What you will do:
How many of the lines below hold the word "page"? Answer only with the number.

Data shown:
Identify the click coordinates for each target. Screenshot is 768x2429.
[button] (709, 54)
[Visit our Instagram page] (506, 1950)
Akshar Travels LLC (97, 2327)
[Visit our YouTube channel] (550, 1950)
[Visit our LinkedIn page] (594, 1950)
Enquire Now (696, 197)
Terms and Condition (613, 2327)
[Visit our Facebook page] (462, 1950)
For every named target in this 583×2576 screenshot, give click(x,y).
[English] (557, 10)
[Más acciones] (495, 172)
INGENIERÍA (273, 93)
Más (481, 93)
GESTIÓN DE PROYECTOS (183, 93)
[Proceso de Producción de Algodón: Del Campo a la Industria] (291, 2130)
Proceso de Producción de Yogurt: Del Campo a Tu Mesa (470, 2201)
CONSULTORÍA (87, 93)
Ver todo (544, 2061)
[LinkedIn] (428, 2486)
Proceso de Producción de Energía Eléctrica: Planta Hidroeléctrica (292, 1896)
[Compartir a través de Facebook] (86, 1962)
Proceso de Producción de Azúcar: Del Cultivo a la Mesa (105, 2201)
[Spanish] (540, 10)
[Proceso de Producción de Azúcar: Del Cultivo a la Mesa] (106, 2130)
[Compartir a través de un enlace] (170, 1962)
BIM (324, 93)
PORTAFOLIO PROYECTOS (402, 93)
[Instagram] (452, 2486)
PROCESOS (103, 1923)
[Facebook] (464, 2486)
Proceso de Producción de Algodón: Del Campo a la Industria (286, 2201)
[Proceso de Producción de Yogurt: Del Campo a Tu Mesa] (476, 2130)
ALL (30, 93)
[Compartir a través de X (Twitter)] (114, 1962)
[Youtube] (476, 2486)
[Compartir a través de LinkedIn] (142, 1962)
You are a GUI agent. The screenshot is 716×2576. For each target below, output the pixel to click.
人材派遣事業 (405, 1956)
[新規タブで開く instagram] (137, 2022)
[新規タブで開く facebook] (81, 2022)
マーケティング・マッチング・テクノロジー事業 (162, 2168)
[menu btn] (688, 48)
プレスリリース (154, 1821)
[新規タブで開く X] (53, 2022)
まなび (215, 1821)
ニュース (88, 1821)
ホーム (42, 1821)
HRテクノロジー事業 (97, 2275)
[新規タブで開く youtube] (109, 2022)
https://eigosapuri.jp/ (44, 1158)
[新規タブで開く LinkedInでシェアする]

Finished exercise:
3